All these attitudes are tragic. The relationship between jewelry and love is important and meaningful and underappreciated. It should be more widely understood. I want to share with you the things I have come to understand about the meaning of jewelry from a man's perspective. I welcome comments about what I have missed, and particularly on the meaning of jewelry from a woman's perspective. (This is necessarily an introspective topic, and I simply do not have a woman's perspective.)

The most important aspect of jewelry is that it is an ornament — it is meant to be worn, not stored. This is obvious on a superficial level, but it is also the key to the jewelry's deeper meaning. Every part of a man's desire to give jewelry derives from the woman actually wearing it. (Women, if you take away only one message from reading this, it should be: "Wear the jewelry he gives you.")

I deliberately wrote above of "a man's desire to give jewelry" and not of a woman's desire to receive it. To a man who understands the meaning of jewelry, the woman's desire for it is frankly beside the point. He has his own reasons for giving it.

Anything a man makes or buys for a woman will, when she uses it, strengthen his sense of being a provider for her, and this is important to his feeling of masculinity. For a man, providing for a woman is an expression of love. Jewelry has a special role in this because it is an item of purely aesthetic, not utilitarian, value — a proclamation that he can give her more than she needs. And in contrast to other things of aesthetic value (e.g. a painting), jewelry's purpose is specifically to adorn the woman — to accentuate her loveliness. A gift of jewelry is a means for a man to be a provider in a manner completely focused on the woman herself.

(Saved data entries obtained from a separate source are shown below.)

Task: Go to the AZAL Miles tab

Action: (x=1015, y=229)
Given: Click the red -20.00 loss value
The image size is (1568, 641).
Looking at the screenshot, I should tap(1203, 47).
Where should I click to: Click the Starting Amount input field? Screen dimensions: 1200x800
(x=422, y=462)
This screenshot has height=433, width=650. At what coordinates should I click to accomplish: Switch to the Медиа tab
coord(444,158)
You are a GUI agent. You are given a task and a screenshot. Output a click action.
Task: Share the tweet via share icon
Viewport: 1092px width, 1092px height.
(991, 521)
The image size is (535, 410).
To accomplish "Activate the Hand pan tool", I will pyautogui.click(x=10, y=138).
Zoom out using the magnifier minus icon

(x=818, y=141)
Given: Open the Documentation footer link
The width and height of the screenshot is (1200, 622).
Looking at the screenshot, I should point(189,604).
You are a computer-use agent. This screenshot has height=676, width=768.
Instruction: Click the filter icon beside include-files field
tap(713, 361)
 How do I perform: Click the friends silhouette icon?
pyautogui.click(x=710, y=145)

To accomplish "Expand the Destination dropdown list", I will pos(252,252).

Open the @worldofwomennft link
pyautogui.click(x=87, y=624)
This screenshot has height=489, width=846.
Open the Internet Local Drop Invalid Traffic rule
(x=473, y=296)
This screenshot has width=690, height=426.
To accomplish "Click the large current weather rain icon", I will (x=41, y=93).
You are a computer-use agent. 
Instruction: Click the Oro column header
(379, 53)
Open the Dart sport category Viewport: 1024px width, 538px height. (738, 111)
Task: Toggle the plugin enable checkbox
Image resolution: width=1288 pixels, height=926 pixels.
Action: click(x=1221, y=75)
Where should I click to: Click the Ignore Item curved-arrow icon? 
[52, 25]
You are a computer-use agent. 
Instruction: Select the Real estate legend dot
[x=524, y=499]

It is important to a man to have a sense of possession toward the woman he loves. She is not just a woman, she is his. Even though she is not property in any literal sense, he feels that she is his most prized possession. When a woman chooses to wear jewelry a man gave her, it signals her acceptance of that role. By the act of giving her jewelry, the man is proclaiming "you are mine" — and by wearing it, the woman responds "I choose to be yours". A woman's choice to wear jewelry is a reflection of her choice to be with the giver. The aesthetic nature of jewelry is again important: Unlike an item with utilitarian value that she would use anyway, wearing jewelry is optional, so this symbolism is not diluted by practical considerations.

Jewelry is highly visible and therefore often noticed. This is deliberate; the man wants it noticed. Whether other people comment on the jewelry, or the wearer thinks about it on her own, the jewelry is strongly associated with the man who gave it to her. A man who loves a woman wants her to think of him frequently, and jewelry is effective at keeping him in her thoughts.

The fact that jewelry is close to a woman's body is richly symbolic. It represents the physical contact that a man constantly craves. Jewelry is a surrogate for a man's hands, touching her even when he cannot. A bracelet holds her hand, an earring caresses her face, a pendant lies by her breasts. The continuity of contact is important, too: A man cannot keep a woman encircled by his arms all day, but with jewelry he can express his desire to do so. Jewelry is not merely pretty, it is sensual.

It is a great pleasure for a man when a woman wears his jewelry, even if he is not present to see it. Although he enjoys seeing and contemplating her beauty, and particularly so when it is enhanced by his jewelry, his primary reward is simply in knowing that his jewelry is being worn. The sight of the bejeweled woman is pleasant, but the implications of her choice to wear his jewelry are much more important. (He wants his jewelry worn even if it doesn't match her outfit!)

It may be true that most people do not have these things in mind when they give and wear jewelry. Their shallow imitations do not diminish the meaning of jewelry for those who do understand it. You may think I have a silly romantic notion of what jewelry can be and ought to be… but if it can hold such meaning, then a reverence for the ideal of romantic love demands that jewelry ought to mean these things.